Identifying scene changes in videos

Companion Git repo

In studying the construction of movie trailers, one of the more interesting components is figuring out how many scene changes (cuts) are included in the 2m30s of the typical trailer. While ideally one would want to match scenes from a trailer to scenes from the actual movie, we do not have access to entire movie video files. The next best thing is to use the trailer file to figure out when the video jumps between different continuous shots.

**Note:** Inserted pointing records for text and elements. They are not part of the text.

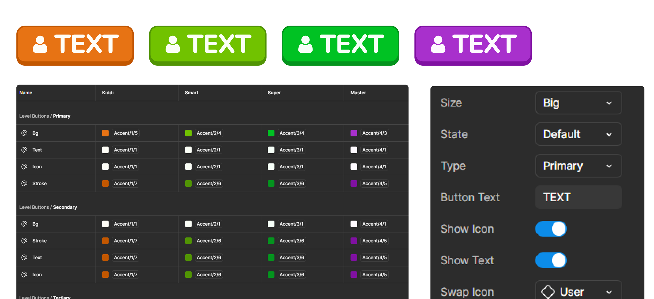Click the Button Text input field
Viewport: 654px width, 299px height.
tap(578, 198)
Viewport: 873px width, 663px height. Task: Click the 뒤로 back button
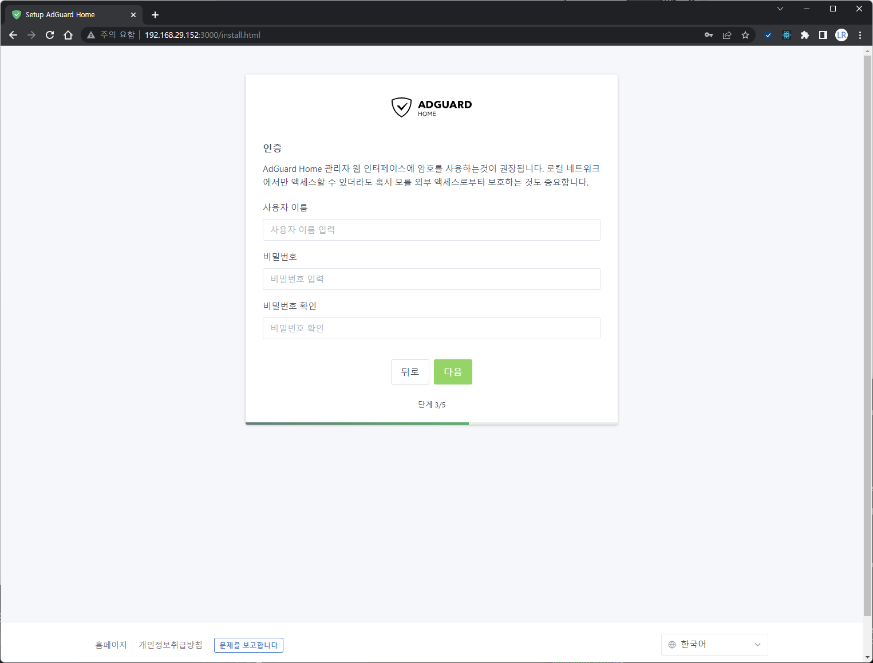tap(410, 372)
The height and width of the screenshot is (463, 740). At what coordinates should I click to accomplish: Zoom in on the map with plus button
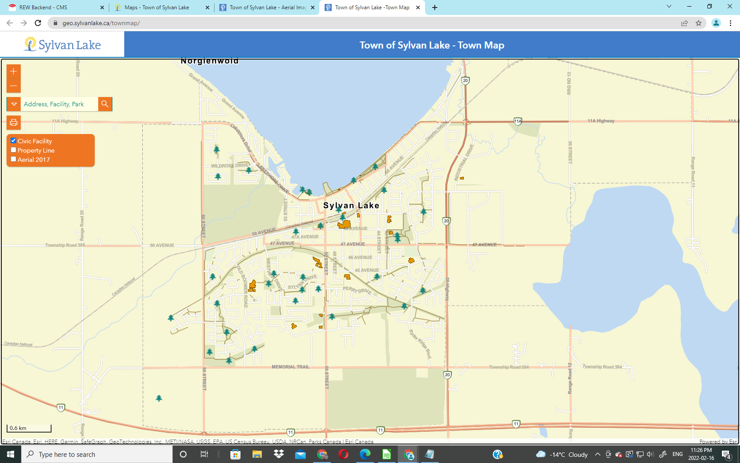pyautogui.click(x=14, y=71)
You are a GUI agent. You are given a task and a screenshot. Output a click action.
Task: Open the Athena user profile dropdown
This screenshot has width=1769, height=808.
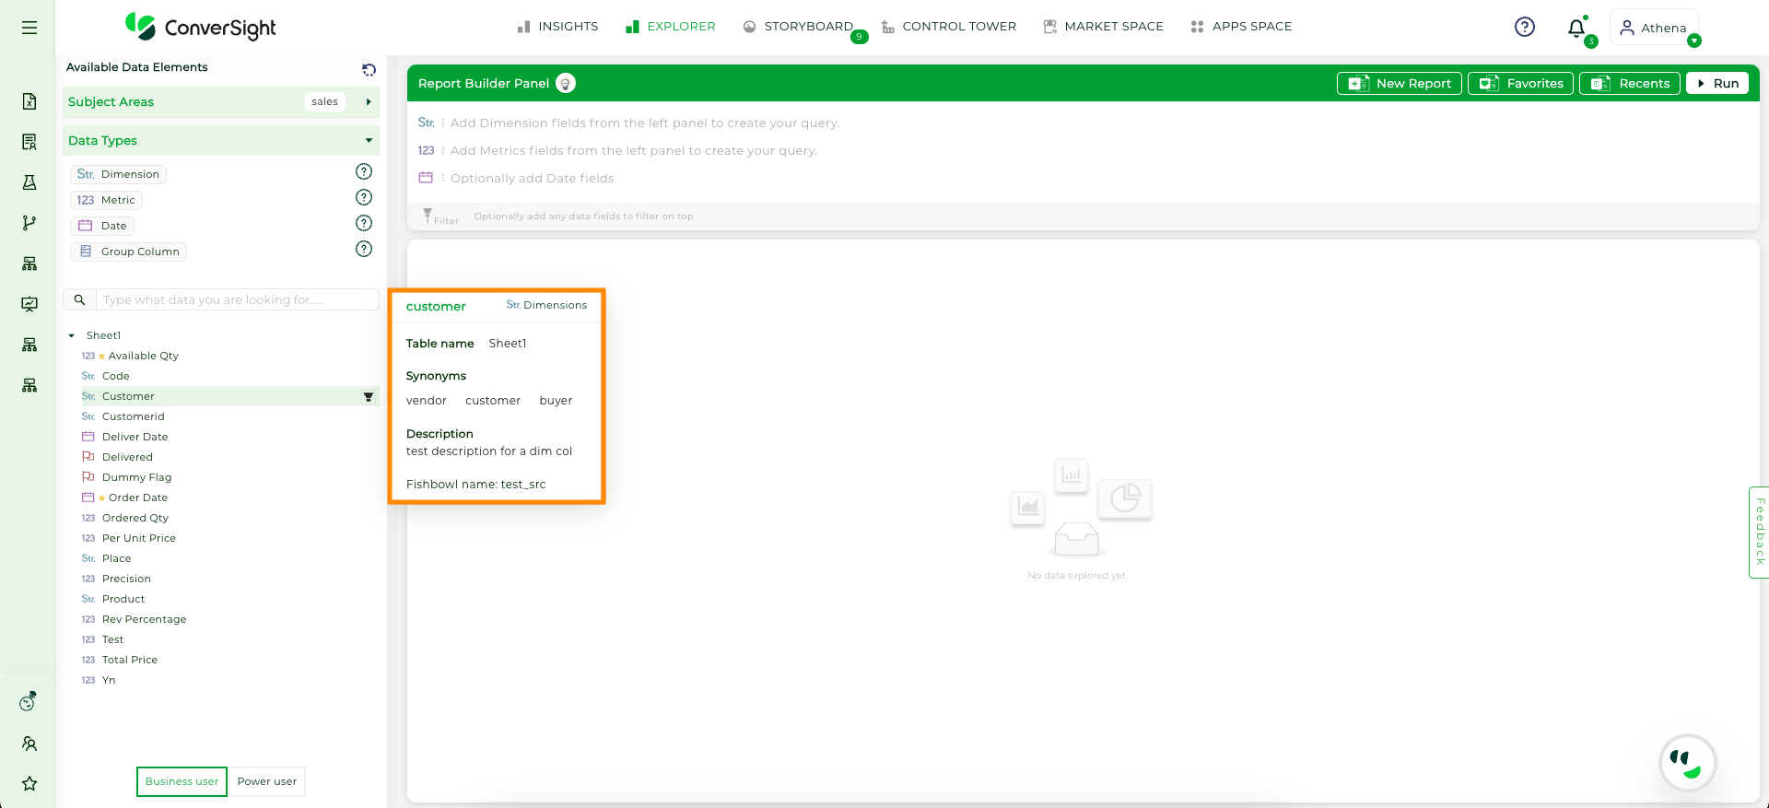[1656, 28]
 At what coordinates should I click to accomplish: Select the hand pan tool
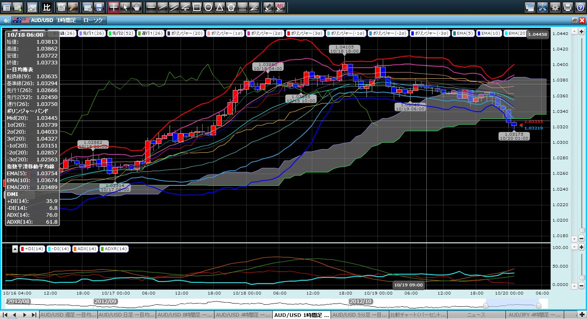[x=137, y=7]
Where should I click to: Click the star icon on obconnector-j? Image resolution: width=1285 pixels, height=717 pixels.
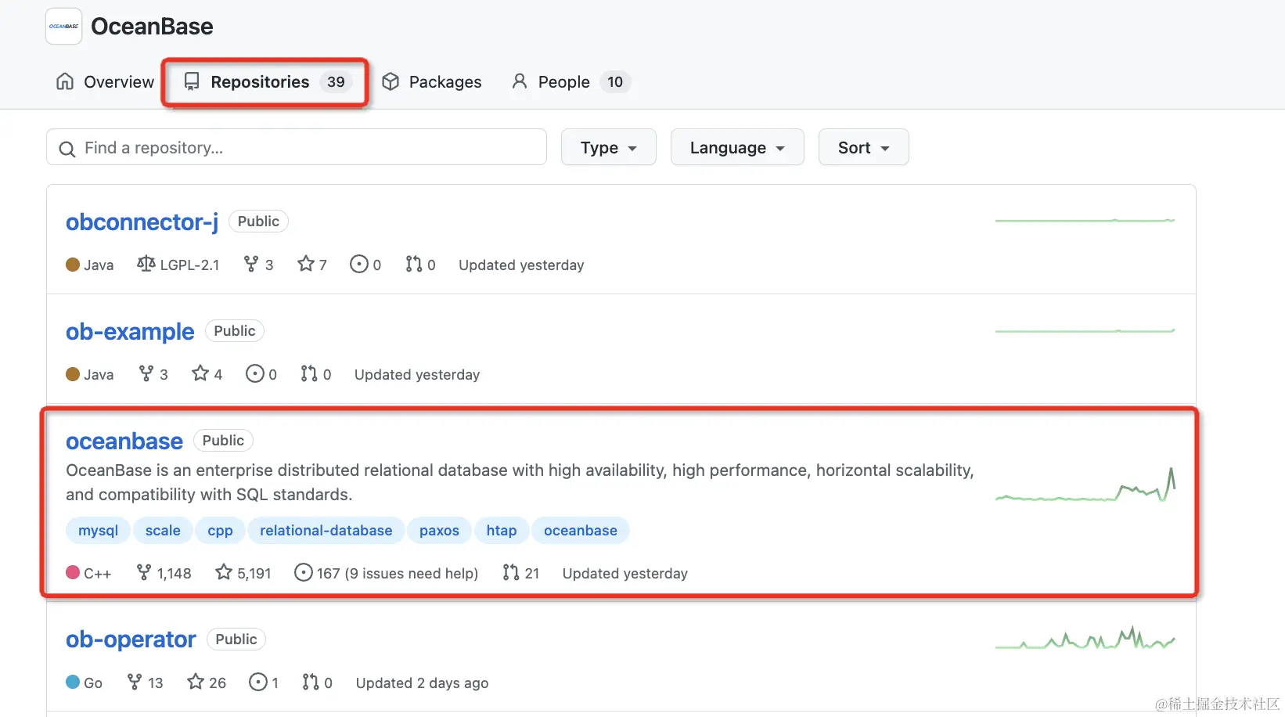(x=305, y=265)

The basic logic of the process is straightforward. A video is just a collection of stills (typically 24-30 frames per second). For a continuous shot, the frame to frame differences should be “small” while a change in the shot should result in a “big” difference between 2 consecutive frames. The difficulty really lies in how to define a “small” vs “big” change in a computationally efficient way?

The first step is to understand how a computer sees a frame of a video. Suppose we have a color frame, this image is represented as a 3-dimensional (Rows X Columns X 3 colors) array. One can think of this as three 2D matrices, where each layer represents one of 3 colors (red, green, blue) and each matrix represents all the values for the corresponding color in every pixel of the frame. Each value in this 3D array corresponds to the saturation of the layer’s color. For a 24 bit (true color) image, these values range from 0 (no color) to 255 (full saturation). We can visualize the array as something like this:

Now that we know that each frame is just a simple 3D array, the difference between any 2 frames can really just be summarized by arithmetic difference of the 2 arrays. Furthermore, much of the information of the difference can be summarized by averaging the absolute (alternatively, squared) difference across the 3 layers (average absolute saturation change across RGB by pixel) and summing across all pixels. If we do this for every frame (compared to previous frame), we might visualize these differences as something like this (this is the frame to frame difference for Before Midnight – one of my favorite movies!):

Notice, in the above figure, there are a lot of spikes followed by dense frame to frame changes that are in a locally constant-ish range. The spikes correspond to “big” differences (cuts) while the squiggles correspond to “small” differences (continuous shots). The key observation here is that the squiggles can be centered around different levels of our pixel change measure, so what we care most about is not necessarily identifying absolute cutoffs for these metrics, but rather unexpectedly high levels of the difference metric given the preceding differences within a continuous shot. In other words, we need to figure out locally “big” jumps in our frame to frame pixel difference measure.

Given my recent focus on state space modeling and time series analysis (and code that I’ve already written to do this), I decided to apply those time series methods to the problem of detecting local outliers of pixel differences. Conceptually, we can use a polynomial state space model (of which a special case is the random walk + local trend model) to represent the expected evolution of pixel changes and large discrete jumps that depart from the expected range of changes should represent camera cuts. Here, we overlay the state space model predicted differences on top of the raw pixel differences graph.

This image has an empty alt attribute; its file name is ssm-2.png

Finally, we just need to look at the difference between the blue line and the orange line. Large positive differences should correspond to a camera cut. Here, the blue line represents the difference between raw and expected pixel change and we’ve demarcated scene changes with vertical red lines using a 3 standard deviation rule, i.e. if the blue difference is greater than 3 standard deviations above the expected change, we flag it as a camera cut.